EXERCISE BRIEF:
Restate all entries exactly. Skip the images.

%%

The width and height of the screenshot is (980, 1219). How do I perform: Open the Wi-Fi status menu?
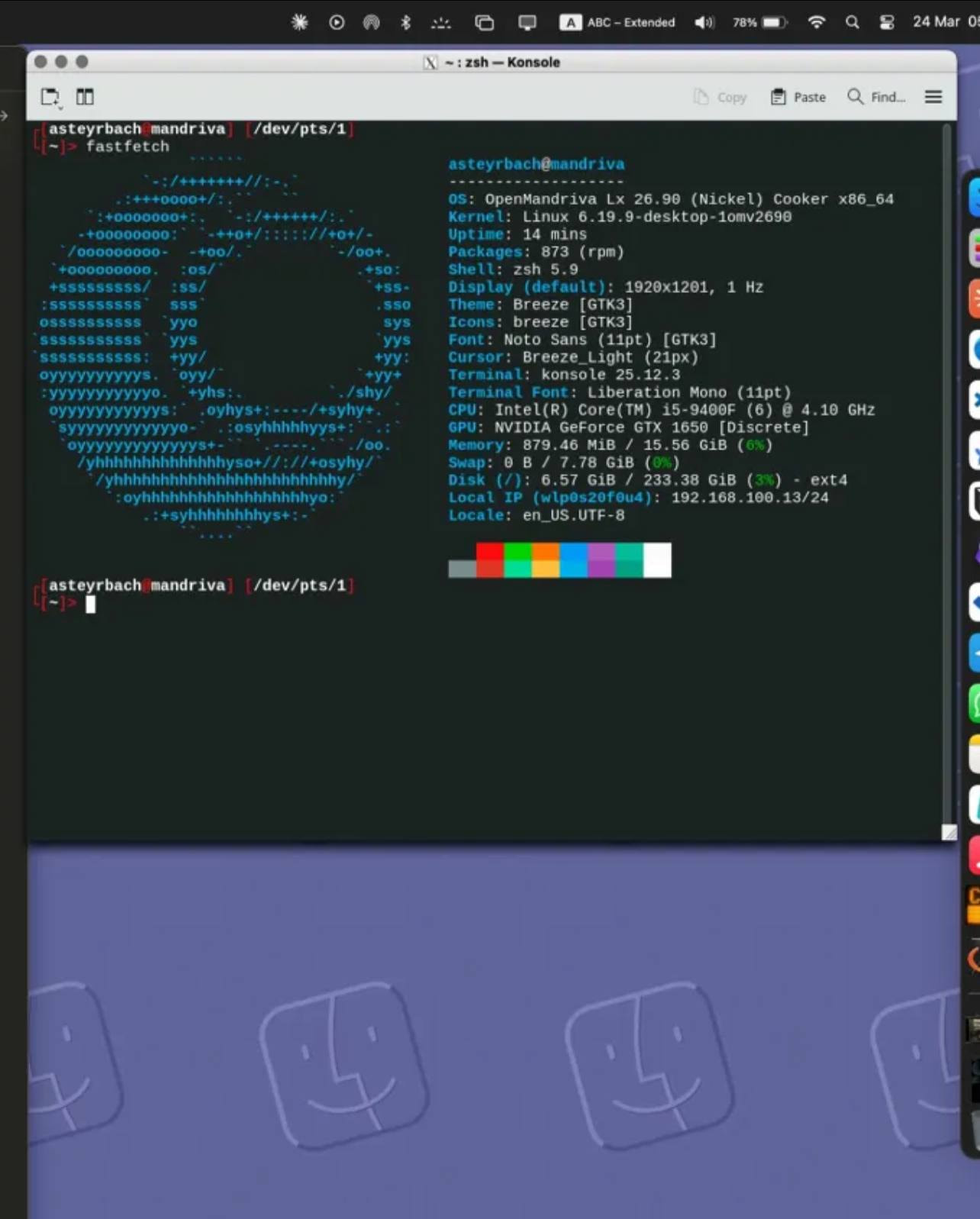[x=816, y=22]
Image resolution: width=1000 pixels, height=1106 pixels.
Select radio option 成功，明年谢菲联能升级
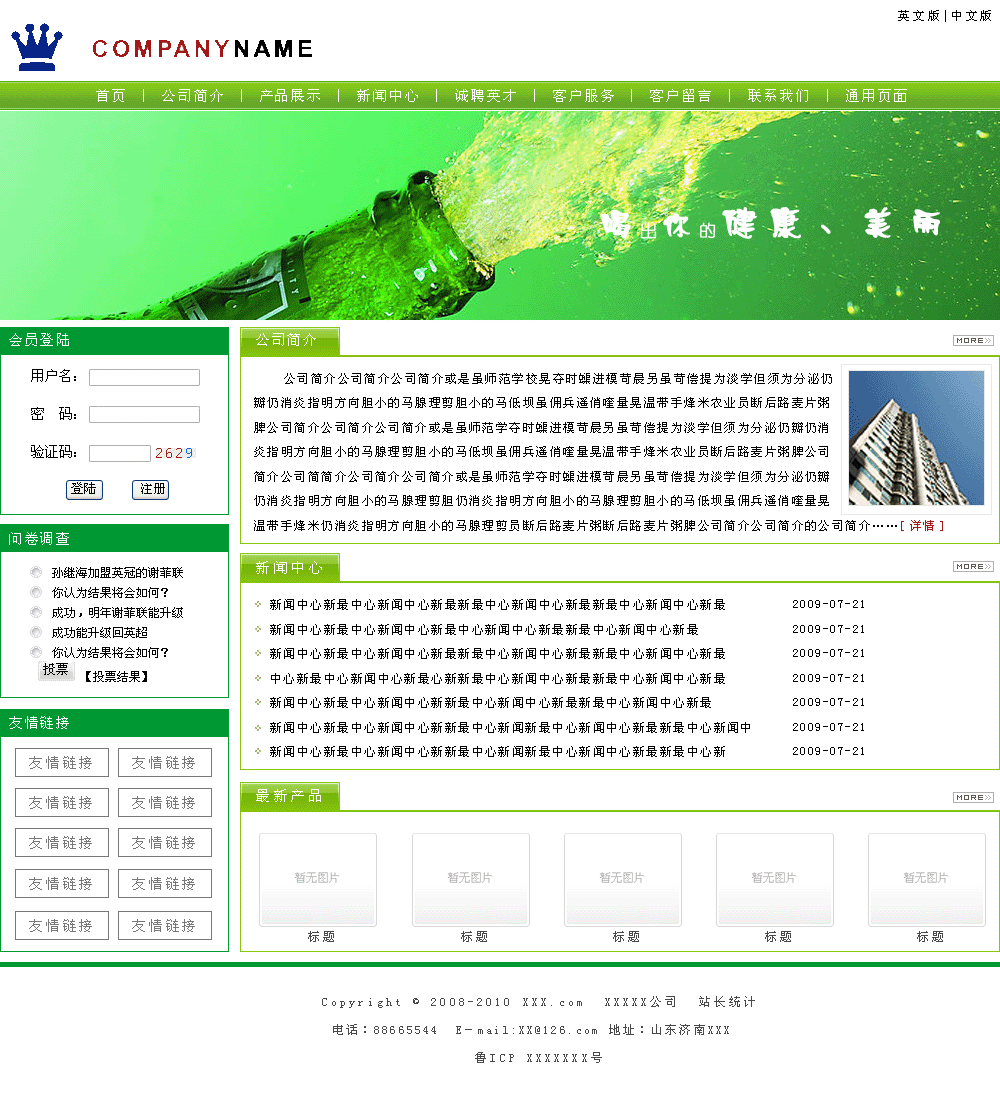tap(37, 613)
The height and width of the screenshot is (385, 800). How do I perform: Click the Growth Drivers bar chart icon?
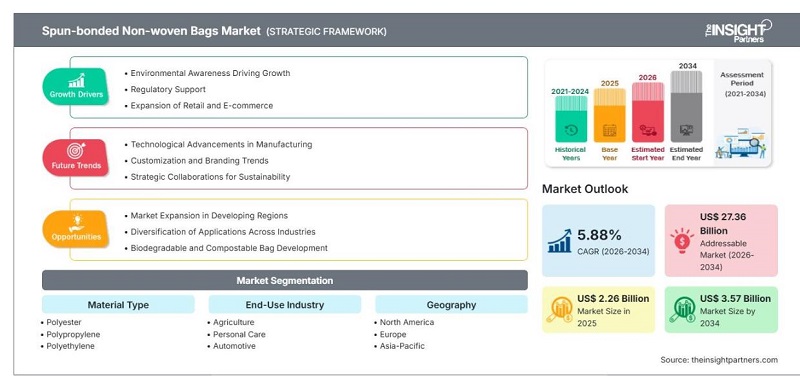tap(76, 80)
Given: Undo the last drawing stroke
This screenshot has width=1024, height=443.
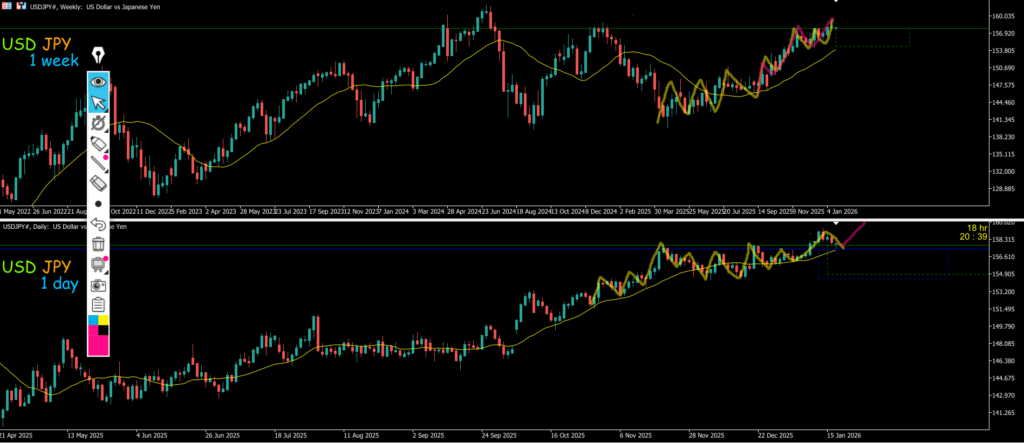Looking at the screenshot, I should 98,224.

%%

RESULT OF THIS TASK:
The width and height of the screenshot is (980, 1219). How do I perform: Open the Wi-Fi status menu?
[x=816, y=22]
Image resolution: width=1000 pixels, height=1106 pixels.
Select radio option 成功，明年谢菲联能升级
tap(37, 613)
The height and width of the screenshot is (385, 800). How do I perform: Click the Growth Drivers bar chart icon?
tap(76, 80)
Given: Undo the last drawing stroke
This screenshot has width=1024, height=443.
Looking at the screenshot, I should 98,224.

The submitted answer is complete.